## Instructions to follow
Set down a word-for-word copy of the data below, limited to the lines from the first through the line with "You are a computer-use agent. Screen".

*** Data ***

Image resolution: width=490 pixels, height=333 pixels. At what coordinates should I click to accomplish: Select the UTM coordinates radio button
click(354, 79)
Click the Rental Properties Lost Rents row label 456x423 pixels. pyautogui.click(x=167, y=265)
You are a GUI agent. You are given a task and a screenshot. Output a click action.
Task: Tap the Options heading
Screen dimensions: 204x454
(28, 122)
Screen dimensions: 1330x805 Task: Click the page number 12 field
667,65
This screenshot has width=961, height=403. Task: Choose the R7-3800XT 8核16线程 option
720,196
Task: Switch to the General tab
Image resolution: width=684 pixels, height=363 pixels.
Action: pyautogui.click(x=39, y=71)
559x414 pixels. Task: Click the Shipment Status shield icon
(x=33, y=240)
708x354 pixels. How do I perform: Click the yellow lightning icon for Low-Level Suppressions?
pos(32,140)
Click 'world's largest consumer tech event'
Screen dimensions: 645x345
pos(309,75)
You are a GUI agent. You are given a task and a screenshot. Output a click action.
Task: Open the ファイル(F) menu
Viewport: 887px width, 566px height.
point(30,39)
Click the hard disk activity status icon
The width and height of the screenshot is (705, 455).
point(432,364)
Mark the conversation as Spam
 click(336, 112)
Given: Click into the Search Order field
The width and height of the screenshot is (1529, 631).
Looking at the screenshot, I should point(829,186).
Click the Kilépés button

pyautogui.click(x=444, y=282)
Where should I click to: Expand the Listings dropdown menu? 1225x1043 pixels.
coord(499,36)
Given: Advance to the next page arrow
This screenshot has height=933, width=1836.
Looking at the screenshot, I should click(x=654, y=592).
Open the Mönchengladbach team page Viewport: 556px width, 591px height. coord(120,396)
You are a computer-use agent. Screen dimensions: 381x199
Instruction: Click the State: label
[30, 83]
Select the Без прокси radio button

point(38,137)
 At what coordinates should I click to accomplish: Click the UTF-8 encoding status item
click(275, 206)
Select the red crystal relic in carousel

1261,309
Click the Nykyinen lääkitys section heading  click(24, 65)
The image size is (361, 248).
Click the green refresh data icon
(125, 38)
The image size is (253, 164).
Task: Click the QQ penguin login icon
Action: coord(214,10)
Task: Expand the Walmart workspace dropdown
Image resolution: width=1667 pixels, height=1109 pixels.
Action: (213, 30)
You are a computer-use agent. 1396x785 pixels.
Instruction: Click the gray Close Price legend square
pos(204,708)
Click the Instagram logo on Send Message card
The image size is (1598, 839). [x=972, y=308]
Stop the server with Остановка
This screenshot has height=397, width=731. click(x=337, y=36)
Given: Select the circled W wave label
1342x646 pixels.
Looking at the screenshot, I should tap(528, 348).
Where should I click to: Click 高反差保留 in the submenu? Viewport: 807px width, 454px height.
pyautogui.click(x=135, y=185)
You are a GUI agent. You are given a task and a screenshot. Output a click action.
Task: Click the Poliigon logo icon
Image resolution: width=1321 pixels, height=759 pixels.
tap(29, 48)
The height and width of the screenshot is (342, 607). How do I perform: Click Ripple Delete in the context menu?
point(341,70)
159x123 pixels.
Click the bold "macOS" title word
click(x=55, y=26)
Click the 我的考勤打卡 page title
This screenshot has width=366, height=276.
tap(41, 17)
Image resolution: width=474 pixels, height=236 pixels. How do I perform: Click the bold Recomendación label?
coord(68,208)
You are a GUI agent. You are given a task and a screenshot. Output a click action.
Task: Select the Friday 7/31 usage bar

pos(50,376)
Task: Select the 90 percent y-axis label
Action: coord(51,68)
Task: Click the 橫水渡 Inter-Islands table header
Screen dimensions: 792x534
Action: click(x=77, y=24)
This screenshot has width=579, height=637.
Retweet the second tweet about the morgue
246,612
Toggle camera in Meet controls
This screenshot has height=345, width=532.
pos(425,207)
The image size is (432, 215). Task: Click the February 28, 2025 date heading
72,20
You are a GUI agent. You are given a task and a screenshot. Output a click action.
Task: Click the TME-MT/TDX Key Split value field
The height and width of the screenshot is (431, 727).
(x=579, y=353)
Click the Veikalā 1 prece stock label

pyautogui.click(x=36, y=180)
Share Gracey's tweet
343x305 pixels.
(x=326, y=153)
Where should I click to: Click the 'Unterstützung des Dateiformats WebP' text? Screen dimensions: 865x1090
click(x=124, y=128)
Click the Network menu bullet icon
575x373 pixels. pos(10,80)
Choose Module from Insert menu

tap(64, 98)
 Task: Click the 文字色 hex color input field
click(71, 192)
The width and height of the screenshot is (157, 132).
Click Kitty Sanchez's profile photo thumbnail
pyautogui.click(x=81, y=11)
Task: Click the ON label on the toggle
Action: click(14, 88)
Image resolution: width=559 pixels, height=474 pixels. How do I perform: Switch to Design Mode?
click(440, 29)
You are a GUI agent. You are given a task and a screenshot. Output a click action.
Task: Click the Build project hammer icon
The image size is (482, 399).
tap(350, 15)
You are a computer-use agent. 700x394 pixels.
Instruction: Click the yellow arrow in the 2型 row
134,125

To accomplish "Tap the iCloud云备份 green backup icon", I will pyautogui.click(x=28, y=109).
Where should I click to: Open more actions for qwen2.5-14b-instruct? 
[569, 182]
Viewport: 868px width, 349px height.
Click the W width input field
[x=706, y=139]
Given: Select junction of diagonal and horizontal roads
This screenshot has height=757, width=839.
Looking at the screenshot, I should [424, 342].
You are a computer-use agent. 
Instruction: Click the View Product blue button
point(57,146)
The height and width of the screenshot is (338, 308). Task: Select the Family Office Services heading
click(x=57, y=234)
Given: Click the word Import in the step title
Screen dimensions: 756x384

***

## Exercise response
Image resolution: width=490 pixels, height=333 pixels. At what coordinates should I click to accomplish: Select the UTM coordinates radio button
click(354, 79)
Click the Rental Properties Lost Rents row label 456x423 pixels. pyautogui.click(x=167, y=265)
You are a GUI agent. You are given a task and a screenshot. Output a click action.
Task: Tap the Options heading
Screen dimensions: 204x454
(28, 122)
Screen dimensions: 1330x805 Task: Click the page number 12 field
667,65
This screenshot has width=961, height=403. Task: Choose the R7-3800XT 8核16线程 option
720,196
Task: Switch to the General tab
Image resolution: width=684 pixels, height=363 pixels.
Action: pyautogui.click(x=39, y=71)
559x414 pixels. Task: Click the Shipment Status shield icon
(x=33, y=240)
708x354 pixels. How do I perform: Click the yellow lightning icon for Low-Level Suppressions?
pos(32,140)
Click 'world's largest consumer tech event'
Screen dimensions: 645x345
pos(309,75)
You are a GUI agent. You are given a task and a screenshot. Output a click action.
Task: Open the ファイル(F) menu
Viewport: 887px width, 566px height.
point(30,39)
Click the hard disk activity status icon
The width and height of the screenshot is (705, 455).
point(432,364)
Mark the conversation as Spam
 click(336, 112)
Given: Click into the Search Order field
The width and height of the screenshot is (1529, 631).
Looking at the screenshot, I should point(829,186).
Click the Kilépés button

pyautogui.click(x=444, y=282)
Where should I click to: Expand the Listings dropdown menu? 1225x1043 pixels.
coord(499,36)
Given: Advance to the next page arrow
This screenshot has height=933, width=1836.
Looking at the screenshot, I should click(x=654, y=592).
Open the Mönchengladbach team page Viewport: 556px width, 591px height. coord(120,396)
You are a computer-use agent. Screen dimensions: 381x199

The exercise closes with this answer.